=== Listed records ===
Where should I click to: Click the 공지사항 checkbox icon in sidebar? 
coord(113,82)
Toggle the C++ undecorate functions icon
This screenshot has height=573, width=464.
===
=== Listed records ===
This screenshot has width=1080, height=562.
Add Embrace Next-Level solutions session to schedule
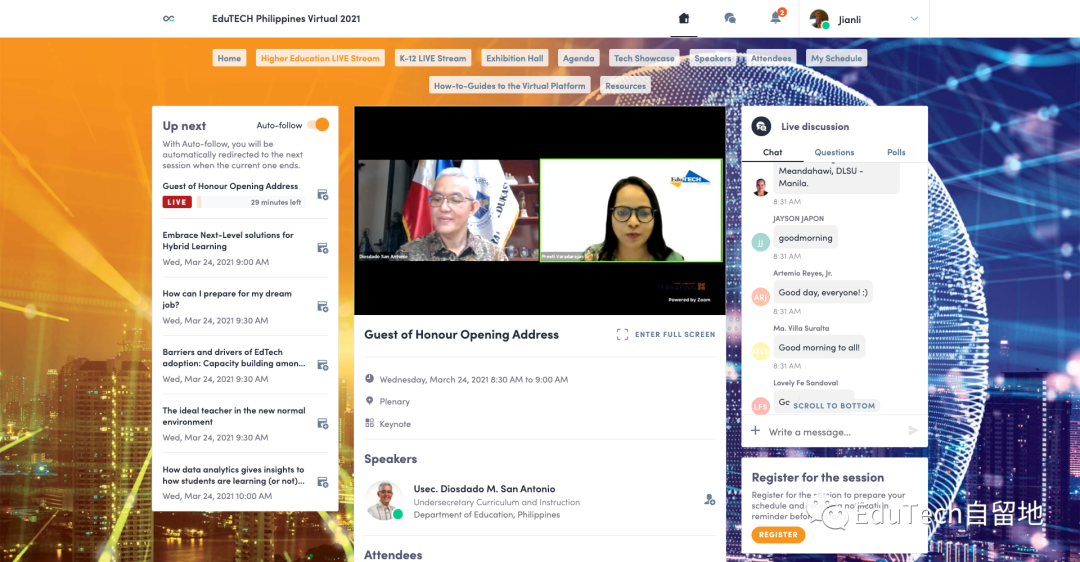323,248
===
=== Listed records ===
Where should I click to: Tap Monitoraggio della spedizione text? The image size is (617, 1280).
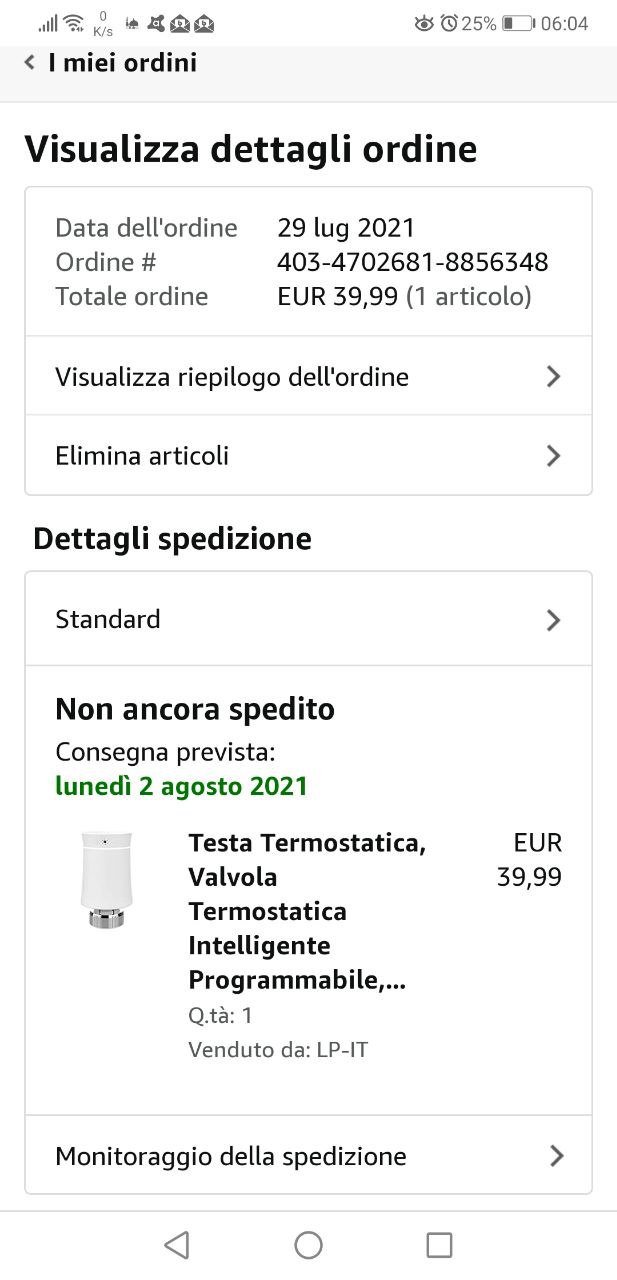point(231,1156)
===
Give the material from the line with "Toggle the C++ undecorate functions icon" to the line with "This screenshot has height=573, width=464." again, substituting "button" for "icon" and changing nothing else.

Toggle the C++ undecorate functions button
This screenshot has height=573, width=464.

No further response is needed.